第三話 マカロンと理事長先生


 『天花てんげ先生せんせい』こと、天花てんげ理事長先生はグレイヘアーの高齢女性だった。


 ハキハキとした口調に、凜とした姿。

 皺一つないグレイのスーツ姿は「とても出来る先生」に見える。


 これは真波叔母さんが慕うのも頷けるな。


 私を見つめて微笑む姿には温かさも感じて。

 でも、照れた私はつい俯いてしまう。


 ――すると、俯いた先。


 テーブルの下から何やら生暖かい空気を感じた。


 ハッハッハッハという、荒い息遣いも……?


 恐る恐る覗き込めば……。

 暗闇に光るギョロッとした二つの……目!?


「お、お、お、お化けー?!?!」


 驚いてその場に飛び上がった。


「あっ、ごめんなさい! ほら、マカロン! こっちへおいで!」


 チャッチャッチャと、リズミカルに爪を鳴らしてテーブルの下から現れたのは、犬だった。

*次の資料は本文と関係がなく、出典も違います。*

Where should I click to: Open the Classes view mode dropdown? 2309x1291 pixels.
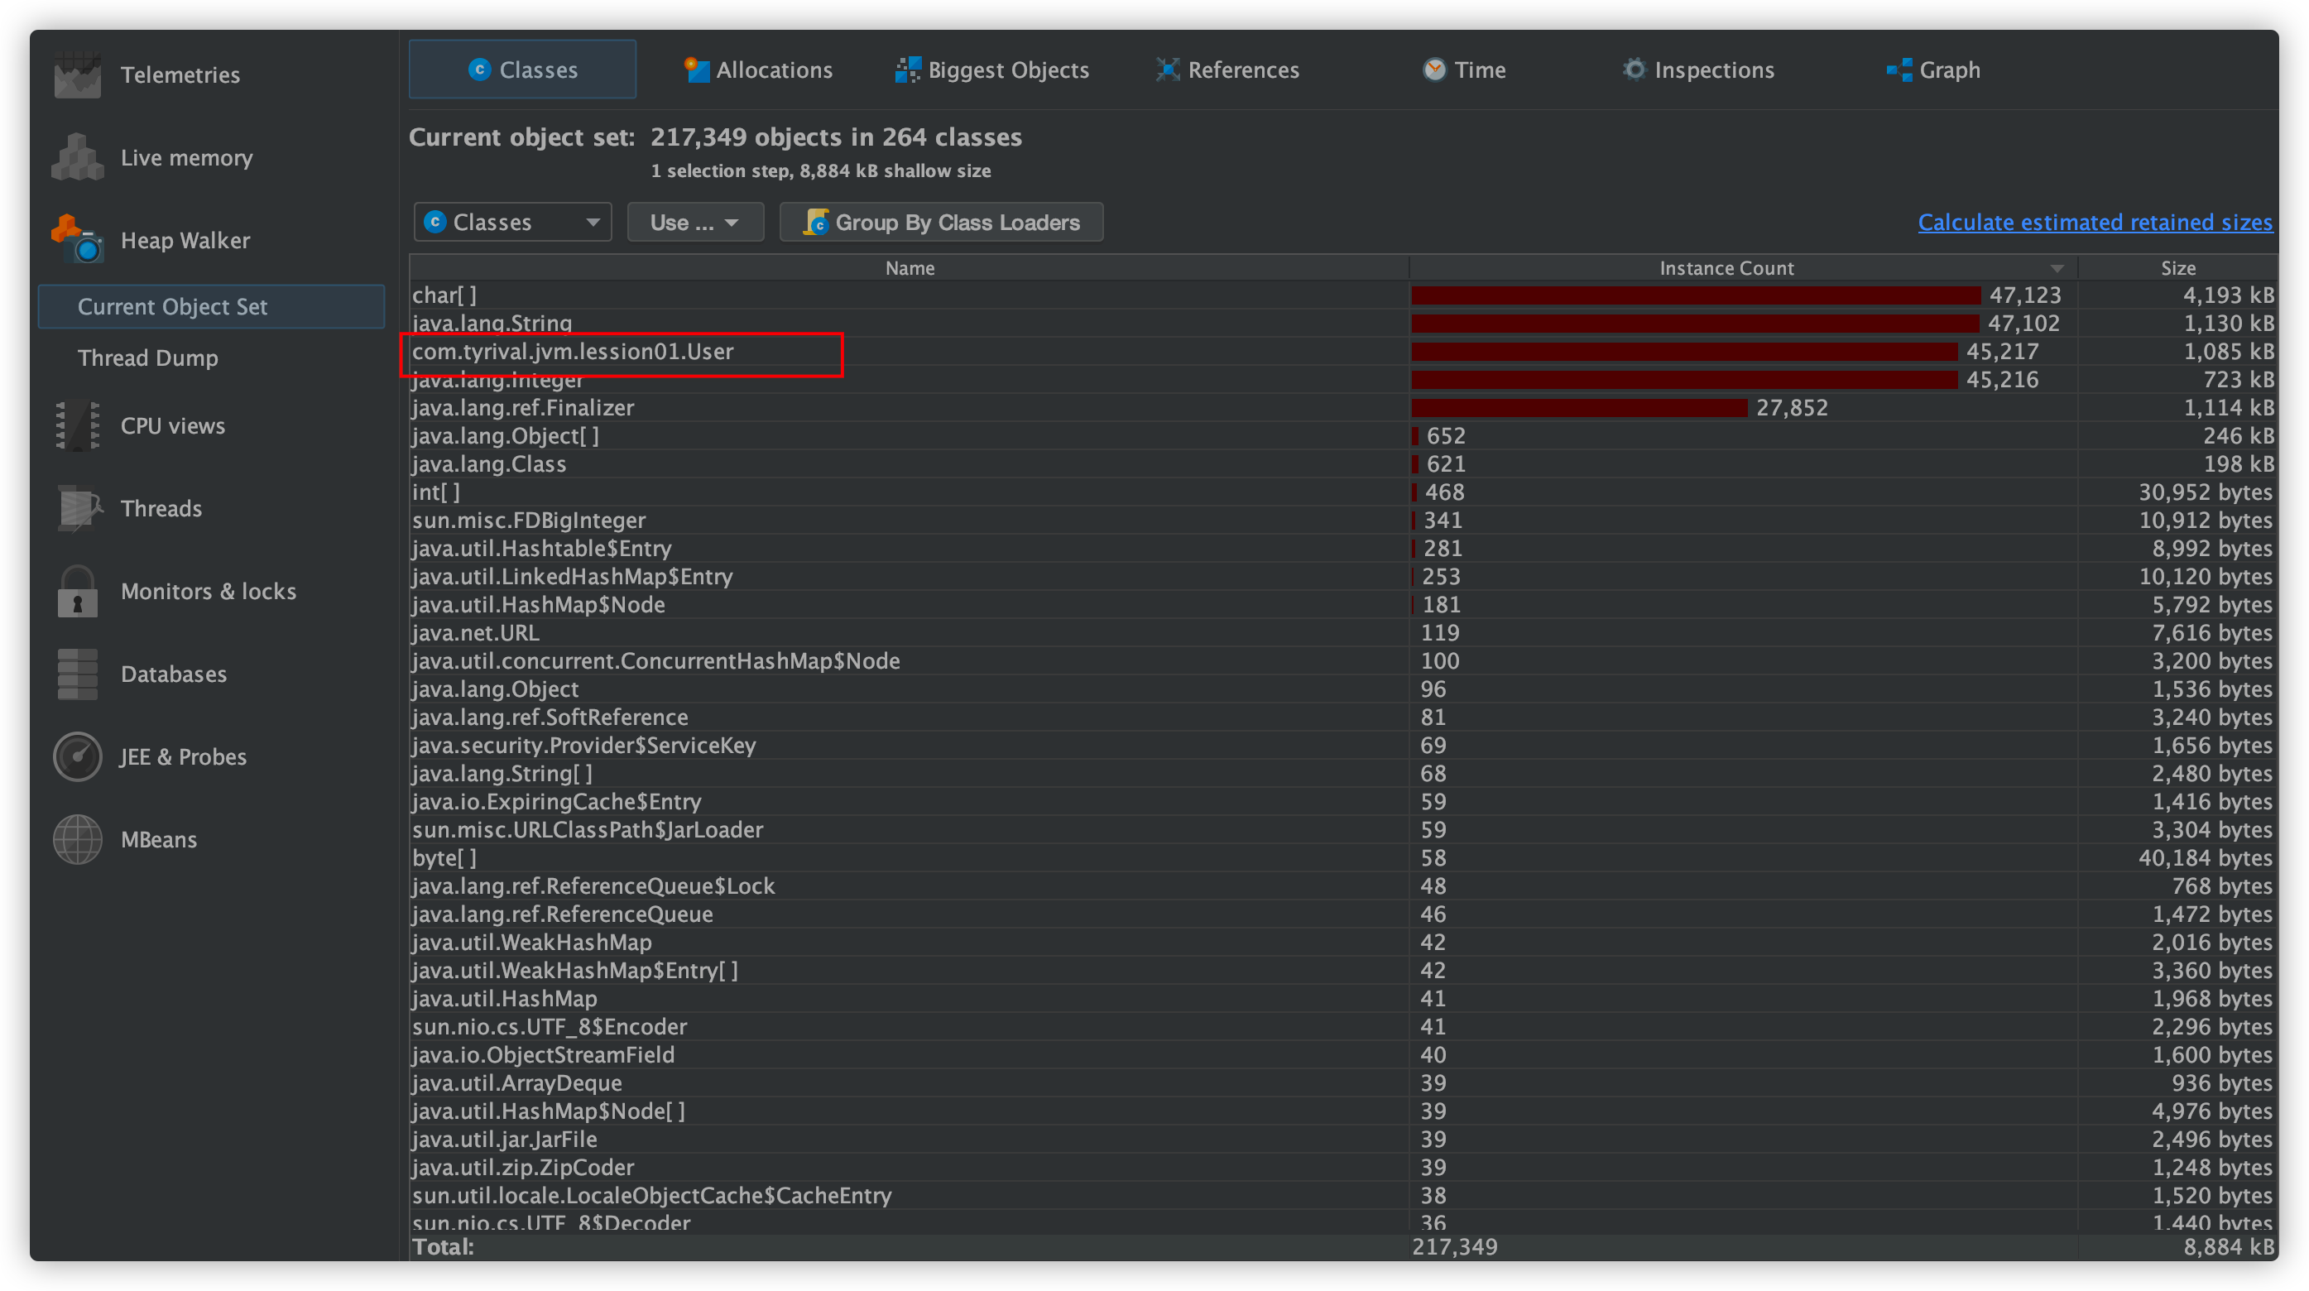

 茶色い耳がピンと立ち、好奇心旺盛な黒目に、胴長短足の犬……。


 知っている、この犬はコーギーだ!


「かりんさん、驚かせてごめんなさい。この子はマカロン。この学園で飼っている『学園犬』です」


 ワフワフと、嬉しそうに理事長先生の足元でお尻をフリフリするマカロン。

 マカロンは理事長から何かを貰うと、立ち上がっている私の元へと再び爪を鳴らしてやって来た。


 マカロンは口に真っ白なボールを加えている。

 そのボールを私の手にぐいぐいと押し付ける。


 その行動に戸惑う私。

 理事長先生は言った。


「かりんさん、お願いがあるの。お母様と少しお話をする間、マカロンにボール投げをして遊んであげて欲しいの」


「え? え?」

「お願い」


 そう言われて、嫌だと言えないのが私。


 学園犬だと言われたマカロンは、勝手知ったる学園の中庭まで一目散に駆けていき、ボールを投げろと鼻でぐいぐい、私のシューズに押した。


 私はそのボールを掴むと、えいっとボールを投げた。

 すると、地面に落ちる前にマカロンはジャンプしてキャッチする。


「わー!! マカロン、上手上手!!」


 嬉しそうに耳を揺らして、ボールを持ってくるマカロン。

 再びボールをえいやと投げる。

 キャッチするマカロン。

 投げる私、キャッチするマカロン。


 それを繰り返す事、なんと三十回以上……!


「――ま、マカロン……! 一体、いつまで投げればいいの〜!?」


 まだまだ嬉しそうに目を輝かせてボールを持ってくるマカロン。

 投げろとボールを私の足元へと押し付ける。

 運動不足の私の肩は、もうかなり前にズキズキし始めている。


「えーん! マカロンが体力おばけだったなんて!!」


 しかし、ワンコにも嫌と言えない私。

 しょうがなくボールを拾おうとすると、先に誰かの手がボールを奪われた。


 それは、さっき出会った男の子だった。